You can think of the outsole as the bottom section of the shoe. The outer sole provides the primary contact points of the shoe and where your heel, midfoot and forefoot touch the ground. A good outsole has to be able to provide a solid foundation for a stable ride. It should provide enough stability and traction for you to run without slipping or twisting your ankles.

The outsole plays an equally important role for off-road running. It provides a firm grip to ensure that you don’t slip and twist your ankle in uneven terrains.

An ideal outsole also has to be durable enough to withstand the abuse of your training for years at a time.

What are the best materials for an outsole?

The best materials for an outsole include rubber and nylon. Rubber soles are fantastic because they are shock absorbing and also provide a solid grip. They are also durable and can better withstand the abuse of running.

Nylon soles are also light and comfortable to run in. However, they provide less stability and don’t last as long as rubber.

Combining the two materials can lead to a very durable outsole that is comfortable and stable at the same time. It’s difficult to tell what materials a shoe is made of just by looking at it. So, don’t judge a shoe based on how it looks.

Midsole

The midsole, or foot platform, comprises the completely or mostly completely enclosing area of the shoe – the platform on the sole of an athletic shoe. It may be cushioned or not, may be flat or arched, and the surface may have grooves to increase traction and add cushioning.

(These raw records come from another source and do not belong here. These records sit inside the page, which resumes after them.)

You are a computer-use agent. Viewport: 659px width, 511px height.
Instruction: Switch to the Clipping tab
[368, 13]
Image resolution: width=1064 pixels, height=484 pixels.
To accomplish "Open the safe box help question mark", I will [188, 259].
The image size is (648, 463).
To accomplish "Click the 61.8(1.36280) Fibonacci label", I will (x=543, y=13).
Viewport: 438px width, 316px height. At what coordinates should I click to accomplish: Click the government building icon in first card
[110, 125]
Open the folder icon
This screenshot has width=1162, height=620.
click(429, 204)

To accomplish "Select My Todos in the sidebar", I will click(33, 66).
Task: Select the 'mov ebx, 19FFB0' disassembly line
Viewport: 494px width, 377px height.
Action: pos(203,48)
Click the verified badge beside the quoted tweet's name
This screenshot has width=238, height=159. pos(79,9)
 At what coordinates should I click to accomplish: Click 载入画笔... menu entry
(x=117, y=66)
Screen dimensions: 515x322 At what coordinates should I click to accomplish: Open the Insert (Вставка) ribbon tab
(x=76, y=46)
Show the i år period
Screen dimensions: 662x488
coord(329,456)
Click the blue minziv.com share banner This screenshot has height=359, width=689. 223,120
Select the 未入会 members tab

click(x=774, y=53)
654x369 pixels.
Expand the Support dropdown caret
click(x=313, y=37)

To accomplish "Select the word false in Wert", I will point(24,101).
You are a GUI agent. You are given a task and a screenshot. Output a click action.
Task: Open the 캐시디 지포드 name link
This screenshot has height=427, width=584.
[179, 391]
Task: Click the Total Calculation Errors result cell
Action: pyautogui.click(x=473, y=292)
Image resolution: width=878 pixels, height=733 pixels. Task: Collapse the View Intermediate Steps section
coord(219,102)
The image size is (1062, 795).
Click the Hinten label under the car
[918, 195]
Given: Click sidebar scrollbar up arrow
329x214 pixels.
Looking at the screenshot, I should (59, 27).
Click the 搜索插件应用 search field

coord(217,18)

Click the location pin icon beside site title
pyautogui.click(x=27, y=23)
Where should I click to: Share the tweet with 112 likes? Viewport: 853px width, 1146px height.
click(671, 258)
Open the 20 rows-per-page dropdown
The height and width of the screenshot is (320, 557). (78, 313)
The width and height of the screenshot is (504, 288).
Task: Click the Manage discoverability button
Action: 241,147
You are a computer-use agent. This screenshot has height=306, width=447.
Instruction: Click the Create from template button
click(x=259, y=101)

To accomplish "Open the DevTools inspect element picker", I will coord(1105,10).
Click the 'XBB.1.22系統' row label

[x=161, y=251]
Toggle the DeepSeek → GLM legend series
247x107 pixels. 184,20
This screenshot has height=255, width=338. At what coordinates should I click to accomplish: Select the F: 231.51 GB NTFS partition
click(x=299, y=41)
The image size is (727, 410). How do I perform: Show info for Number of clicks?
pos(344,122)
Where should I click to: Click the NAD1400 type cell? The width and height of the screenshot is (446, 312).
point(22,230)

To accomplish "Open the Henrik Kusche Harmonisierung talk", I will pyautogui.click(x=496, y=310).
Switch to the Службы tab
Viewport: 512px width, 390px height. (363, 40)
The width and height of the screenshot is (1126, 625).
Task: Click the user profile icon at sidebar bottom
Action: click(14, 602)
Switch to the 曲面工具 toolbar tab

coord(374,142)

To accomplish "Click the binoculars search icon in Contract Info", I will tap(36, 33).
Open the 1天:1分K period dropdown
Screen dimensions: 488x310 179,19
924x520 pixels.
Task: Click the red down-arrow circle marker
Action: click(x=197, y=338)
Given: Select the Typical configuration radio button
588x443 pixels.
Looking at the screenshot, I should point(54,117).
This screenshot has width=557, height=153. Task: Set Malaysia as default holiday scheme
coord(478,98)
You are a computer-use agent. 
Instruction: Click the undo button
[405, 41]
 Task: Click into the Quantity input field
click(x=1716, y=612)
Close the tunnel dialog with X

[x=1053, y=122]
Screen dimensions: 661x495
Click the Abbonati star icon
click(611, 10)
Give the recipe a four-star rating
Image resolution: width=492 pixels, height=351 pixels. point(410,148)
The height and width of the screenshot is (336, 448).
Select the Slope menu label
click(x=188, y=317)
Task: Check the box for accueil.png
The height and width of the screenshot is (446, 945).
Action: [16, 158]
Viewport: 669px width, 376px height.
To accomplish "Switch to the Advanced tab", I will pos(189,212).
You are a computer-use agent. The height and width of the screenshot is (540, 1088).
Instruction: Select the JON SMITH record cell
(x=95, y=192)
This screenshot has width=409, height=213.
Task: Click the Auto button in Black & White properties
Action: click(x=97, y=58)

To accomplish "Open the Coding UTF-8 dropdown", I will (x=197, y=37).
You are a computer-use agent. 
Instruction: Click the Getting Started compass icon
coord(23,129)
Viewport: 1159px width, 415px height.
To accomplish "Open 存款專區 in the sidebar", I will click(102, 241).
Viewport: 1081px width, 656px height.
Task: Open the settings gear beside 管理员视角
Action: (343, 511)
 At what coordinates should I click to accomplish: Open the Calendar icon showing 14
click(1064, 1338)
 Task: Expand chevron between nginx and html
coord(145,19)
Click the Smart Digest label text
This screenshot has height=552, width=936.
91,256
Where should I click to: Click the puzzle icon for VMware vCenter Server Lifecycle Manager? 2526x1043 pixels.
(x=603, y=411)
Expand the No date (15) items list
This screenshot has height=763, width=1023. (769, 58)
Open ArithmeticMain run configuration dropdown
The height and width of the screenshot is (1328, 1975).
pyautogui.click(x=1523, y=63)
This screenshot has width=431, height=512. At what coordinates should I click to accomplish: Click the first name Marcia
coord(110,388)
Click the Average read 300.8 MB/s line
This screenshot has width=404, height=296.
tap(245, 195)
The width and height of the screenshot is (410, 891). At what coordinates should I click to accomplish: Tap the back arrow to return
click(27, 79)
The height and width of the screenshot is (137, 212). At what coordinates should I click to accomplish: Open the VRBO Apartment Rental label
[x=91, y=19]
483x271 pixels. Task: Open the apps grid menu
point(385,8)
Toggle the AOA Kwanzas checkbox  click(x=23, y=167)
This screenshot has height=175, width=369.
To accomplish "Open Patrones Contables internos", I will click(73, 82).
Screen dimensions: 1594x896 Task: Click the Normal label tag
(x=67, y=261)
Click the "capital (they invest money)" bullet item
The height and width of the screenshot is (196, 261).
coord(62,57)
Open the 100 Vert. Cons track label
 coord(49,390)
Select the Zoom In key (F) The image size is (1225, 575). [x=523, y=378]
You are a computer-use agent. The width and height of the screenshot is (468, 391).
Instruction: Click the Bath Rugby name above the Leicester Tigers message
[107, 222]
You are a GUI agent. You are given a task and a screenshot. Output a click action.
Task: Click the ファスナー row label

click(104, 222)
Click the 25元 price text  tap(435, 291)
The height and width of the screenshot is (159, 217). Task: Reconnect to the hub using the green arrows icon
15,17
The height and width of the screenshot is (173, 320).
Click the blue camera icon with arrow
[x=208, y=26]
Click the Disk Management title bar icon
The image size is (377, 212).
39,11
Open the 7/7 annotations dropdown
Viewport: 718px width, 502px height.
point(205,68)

The midsole cushions your foot and absorbs the force of your body landing as you run. It may also serve to tweak your stride and add stability.

Because of all of these functions, the midsole is very functional and highly significant in the running shoe, and is the part of the shoe that is most often made of shock absorbing materials, such as foam, sponge, or air and that makes the shoe fit comfortably on your feet.

High-quality foam is used in modern athletic footwear, which provides a lot of cushioning, and is lightweight as well as shock-absorbing.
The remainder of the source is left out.